Tiny Yet Mighty: Neutron Stars May Be Ravenous X-ray Dazzlers

Neutron stars may not be as weighty as their more massive black hole cousins, but they can be just as mighty when it comes to generating awesome X-ray fireworks.

Since the 1980s, astronomers have studied sources of intense X-rays erupting from the outer regions of other galaxies. They’re called ultraluminous X-ray sources, or ULXs, and they output more energy than a million suns. Usually, astronomers would observe such powerful emissions in the cores of active galaxies, where feeding supermassive black holes lurk, but ULXs are far from these behemoths. The idea was that they were being generated by smaller stellar-mass black holes — of a few tens of solar masses — feeding on the gases of unfortunate stars.

But a baffling pattern started to emerge in 2014 when NASA’s Nuclear Spectroscopic Telescope Array (NuSTAR) mission and other space telescopes started to study these enigmas. It turns out that ULXs may not be powered by black holes at all; rather, neutron stars appear to be the culprit.

“It was a huge surprise,” says Fiona Harrison, principal investigator of the NuSTAR mission and professor of physics at Caltech, in Pasadena, California. “At first people thought there was something wrong with the observation.”

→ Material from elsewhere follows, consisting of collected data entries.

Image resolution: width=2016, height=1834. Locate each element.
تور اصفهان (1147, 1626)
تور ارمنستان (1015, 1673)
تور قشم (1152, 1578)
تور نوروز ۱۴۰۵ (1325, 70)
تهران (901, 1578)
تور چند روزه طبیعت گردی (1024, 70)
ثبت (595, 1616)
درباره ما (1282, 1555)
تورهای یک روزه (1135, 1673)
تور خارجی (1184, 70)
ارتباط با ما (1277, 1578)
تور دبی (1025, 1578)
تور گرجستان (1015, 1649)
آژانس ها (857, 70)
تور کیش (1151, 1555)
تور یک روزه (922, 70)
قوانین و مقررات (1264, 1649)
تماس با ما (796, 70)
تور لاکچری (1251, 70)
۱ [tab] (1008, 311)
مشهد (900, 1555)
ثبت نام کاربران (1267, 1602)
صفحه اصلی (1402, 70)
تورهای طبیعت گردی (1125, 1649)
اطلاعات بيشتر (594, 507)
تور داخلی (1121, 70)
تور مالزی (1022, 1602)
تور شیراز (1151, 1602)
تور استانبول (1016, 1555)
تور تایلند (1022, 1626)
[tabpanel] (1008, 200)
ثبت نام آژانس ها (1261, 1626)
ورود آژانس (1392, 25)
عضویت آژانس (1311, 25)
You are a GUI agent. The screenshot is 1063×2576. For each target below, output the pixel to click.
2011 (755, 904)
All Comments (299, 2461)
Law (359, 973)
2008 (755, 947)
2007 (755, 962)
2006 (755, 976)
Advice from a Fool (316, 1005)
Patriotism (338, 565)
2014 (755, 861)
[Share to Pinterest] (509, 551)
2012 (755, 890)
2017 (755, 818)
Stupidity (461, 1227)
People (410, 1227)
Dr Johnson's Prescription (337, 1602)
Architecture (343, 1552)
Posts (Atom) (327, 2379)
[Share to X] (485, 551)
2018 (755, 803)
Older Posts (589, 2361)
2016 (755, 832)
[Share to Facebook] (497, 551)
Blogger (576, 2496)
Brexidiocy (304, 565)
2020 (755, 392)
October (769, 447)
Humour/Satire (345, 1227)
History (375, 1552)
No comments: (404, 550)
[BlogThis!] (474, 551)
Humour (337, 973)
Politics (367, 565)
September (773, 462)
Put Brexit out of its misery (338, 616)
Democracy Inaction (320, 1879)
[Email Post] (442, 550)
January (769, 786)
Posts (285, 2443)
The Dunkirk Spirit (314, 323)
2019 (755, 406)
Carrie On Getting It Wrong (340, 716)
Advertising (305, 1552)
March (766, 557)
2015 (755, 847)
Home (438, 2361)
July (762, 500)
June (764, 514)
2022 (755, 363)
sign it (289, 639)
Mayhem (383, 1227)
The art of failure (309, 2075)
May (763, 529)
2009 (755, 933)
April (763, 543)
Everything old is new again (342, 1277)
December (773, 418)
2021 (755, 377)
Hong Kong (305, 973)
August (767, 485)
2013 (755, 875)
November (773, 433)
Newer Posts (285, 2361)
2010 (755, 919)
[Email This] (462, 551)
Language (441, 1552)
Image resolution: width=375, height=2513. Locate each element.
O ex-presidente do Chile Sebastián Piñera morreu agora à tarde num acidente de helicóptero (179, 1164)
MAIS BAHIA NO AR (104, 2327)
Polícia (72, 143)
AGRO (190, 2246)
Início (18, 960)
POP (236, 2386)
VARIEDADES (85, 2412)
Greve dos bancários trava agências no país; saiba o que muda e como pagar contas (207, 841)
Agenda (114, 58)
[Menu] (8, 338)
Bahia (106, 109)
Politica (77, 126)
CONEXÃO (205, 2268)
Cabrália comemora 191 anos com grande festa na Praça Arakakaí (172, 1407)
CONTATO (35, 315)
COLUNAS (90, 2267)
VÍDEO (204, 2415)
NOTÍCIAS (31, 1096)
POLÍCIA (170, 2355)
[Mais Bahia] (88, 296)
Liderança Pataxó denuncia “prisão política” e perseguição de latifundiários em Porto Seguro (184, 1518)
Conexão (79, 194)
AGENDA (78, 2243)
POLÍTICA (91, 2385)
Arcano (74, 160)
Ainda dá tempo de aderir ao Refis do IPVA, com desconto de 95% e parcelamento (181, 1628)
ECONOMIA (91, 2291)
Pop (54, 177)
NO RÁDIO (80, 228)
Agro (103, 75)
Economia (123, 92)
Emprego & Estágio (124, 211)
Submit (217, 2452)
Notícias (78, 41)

Far from being wrong, in a new study co-authored by Harrison and published in the journal Nature Astronomy, a neutron star has been confirmed to be the engine behind a ULX in the famous Whirlpool galaxy, also known as M51. The galaxy is located 28 million light-years from Earth. It’s the fourth time that astronomers have identified a ULX powered by a neutron star.

M51 galaxy
The M51 galaxy is thought to be the home of an awesome ultraluminous X-ray source (on left) powered by a neutron star.
NASA/CXC/CALTECH/M.BRIGHTMAN ET AL.; OPTICAL: NASA/STSCI
While studying archival data from NASA’s Chandra X-ray Observatory, the researchers noticed a mysterious dip in the ULX light spectrum. When they investigated, they deduced that it must have been caused by cyclotron resonance scattering, a phenomenon that occurs in highly magnetic environments and is caused by charged particles, such as electrons and protons, spiraling around the magnetic field.

Here’s the kicker: Black holes don’t have magnetic fields, whereas neutron stars are famous for being magnetic powerhouses, so the fact that the spectrum of this ULX has the fingerprint of cyclotron resonance scattering is a big clue that a black hole isn’t powering it, but a neutron star is.

Ravenous Neutron Stars
Neutron stars are super-dense stellar remnants that are left behind after a star runs out of fuel and explodes as a supernova. Composed of degenerate matter, just a teaspoon of neutron star stuff would weigh as much as a mountain. These objects are extremely magnetic; the entire magnetic field of the star it came from is shrunken into an object that’s the size of a city. But for a neutron star to generate a ULX, there must be something very special going on.

Should a neutron star be a part of a binary system, where two stars orbit one another, it may begin to pull at the hot gases of its binary partner, dragging it into an accretion disk. As the gas falls toward the neutron star, it will heat up, generating powerful X-ray radiation. But there’s a limit to how much X-ray energy a neutron star can generate.

“In the same way that we can only eat so much food at a time, there are limits to how fast neutron stars can accrete matter,” said Murray Brightman, a postdoctoral scholar at Caltech and the study’s lead author, in a statement.

As the matter falls in, more X-rays are generated, but this isn’t sustainable. At a certain point – something called the Eddington Limit – the X-ray radiation will become so powerful that it will physically push away any more gas from falling into the neutron star’s accretion disk. It’s a natural cutoff. Once X-ray energy reaches this limit, the gas supply is choked, and the X-ray emissions are capped.

“But ULXs are somehow breaking this limit to give off such incredibly bright X-rays, and we don’t know why,” Brightman added.

The researchers have a hunch, however, that the neutron star’s magnetic personality may be the key. They think that the dips caused by cyclotron resonance scattering in the X-ray spectra — like the one in M51’s ULX — may help us to understand what’s going on.

If the cyclotron resonance scattering is being caused by protons interacting with the neutron star’s magnetic field, this would reveal that the magnetism around the neutron star is extreme. Extreme magnetism could reduce the pressure of the ULX X-rays, thus allowing more gas to fall into the neutron star, turbo-boosting the X-ray emissions. If the resonance is being caused by electrons, however, that would suggest a weaker magnetic field, one that cannot explain the ULX energy.

More work is needed before we know for sure whether extreme magnetic fields surrounding neutron stars are what is allowing them to punch above their weight.

“If [ULXs] are magnetars it makes it easier for them to appear so bright,” Harrison says.